A consistent pattern of sensory receptors in the elbow joint allow us to understand its capacity as a sensing organ which is pertinent to be preserve in any surgical procedures.
Active restraint for the elbow joint is provided by the soft tissue component, which consists of a musculo-ligamentous complex. The topographic arrangement of sensory receptors in the human elbow joint is pertinent to their role in the transmitting neural signals. The signals from stimuli in the joint are concisely delivered via afferent pathways to allow recognition of pain and proprioception. Sensory receptors in the elbow joint include mechanoreceptors and free nerve endings acting as nociceptors, although the distribution of each of the structures has not been determined, despite their importance for the integrity of the joint.
Materials And Methods
Eight elbow joint were harvested from fresh frozen cadavers. Specimens were carefully separated from the bony structure. The lateral ligament complex, medial collateral ligament and capsule were divided into specific regions of interests accordingly. Microscopic evaluation was performed for Golgi, Ruffini, and Pacinian corpuscles. The number, distribution, and density of each structure were recorded.

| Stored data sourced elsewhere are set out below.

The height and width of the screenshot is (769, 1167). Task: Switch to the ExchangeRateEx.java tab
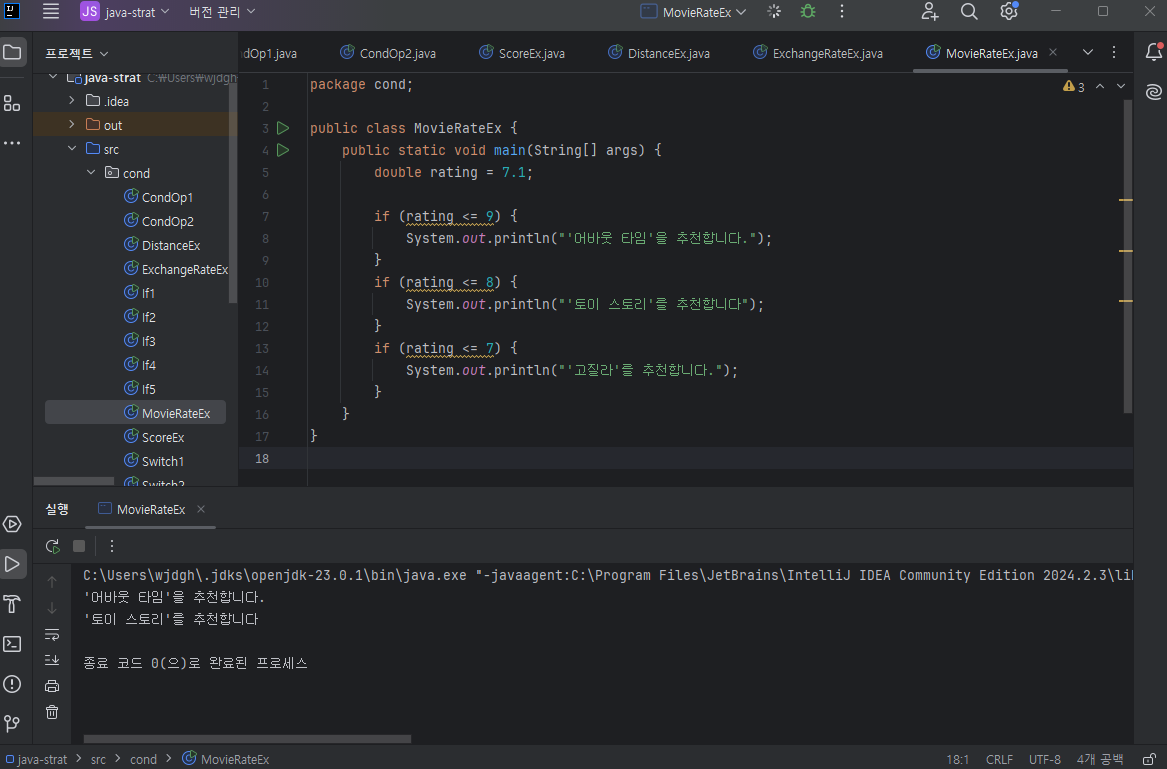[827, 53]
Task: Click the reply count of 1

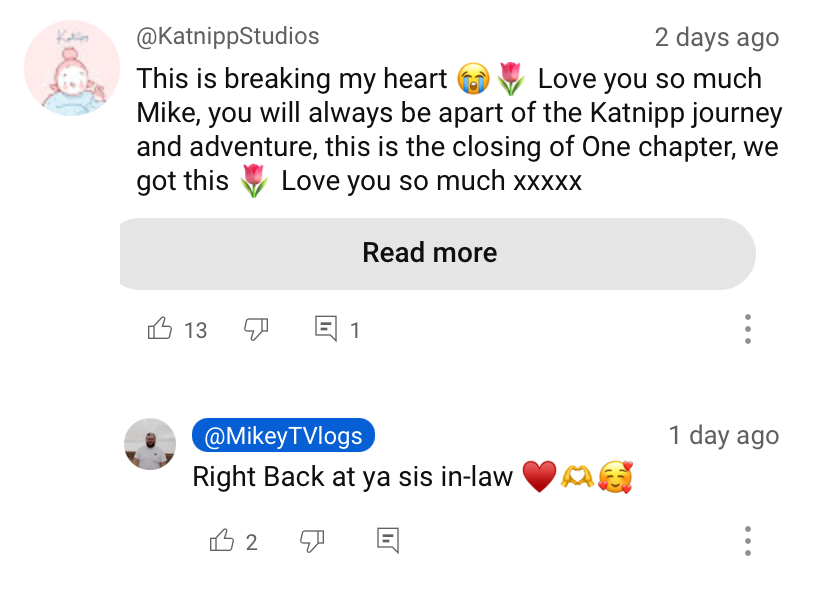Action: click(x=355, y=330)
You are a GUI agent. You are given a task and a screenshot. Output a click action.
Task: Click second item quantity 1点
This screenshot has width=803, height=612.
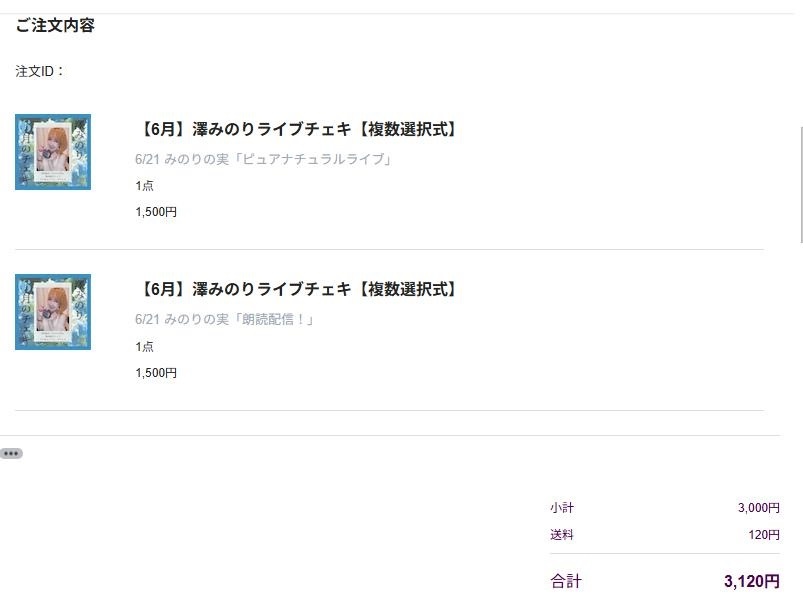click(144, 347)
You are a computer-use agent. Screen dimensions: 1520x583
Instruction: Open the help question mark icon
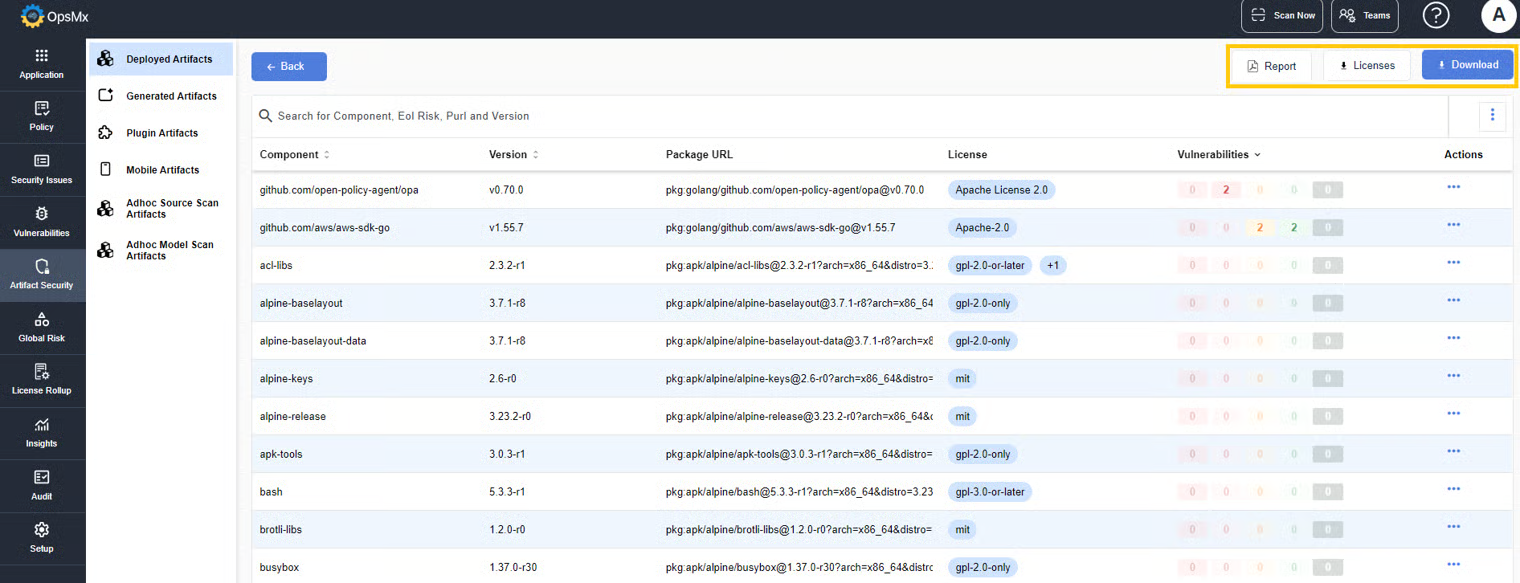tap(1436, 16)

Golgi, Ruffini, and Pacinian corpuscles were observed in capsuloligamentous structures, with variable distribution in each region of interest. Ruffini corpuscles showed the highest total mechanoreceptor density. Mechanoreceptor density was higher at bony attachment sites. The existence and role of each mechanoreceptor defined the purpose of each region of interest. No Golgi corpuscle was observed for the capsular complex. Free nerve endings were found at the highest density at posterodistal sites.
A consistent distribution pattern of articular sensory receptors was observed, which allows further understanding of elbow pathology. Awareness of the neuroanatomical distribution of sensory receptors in the elbow joint may allow their preservation during surgical procedures for elbow joint pathology.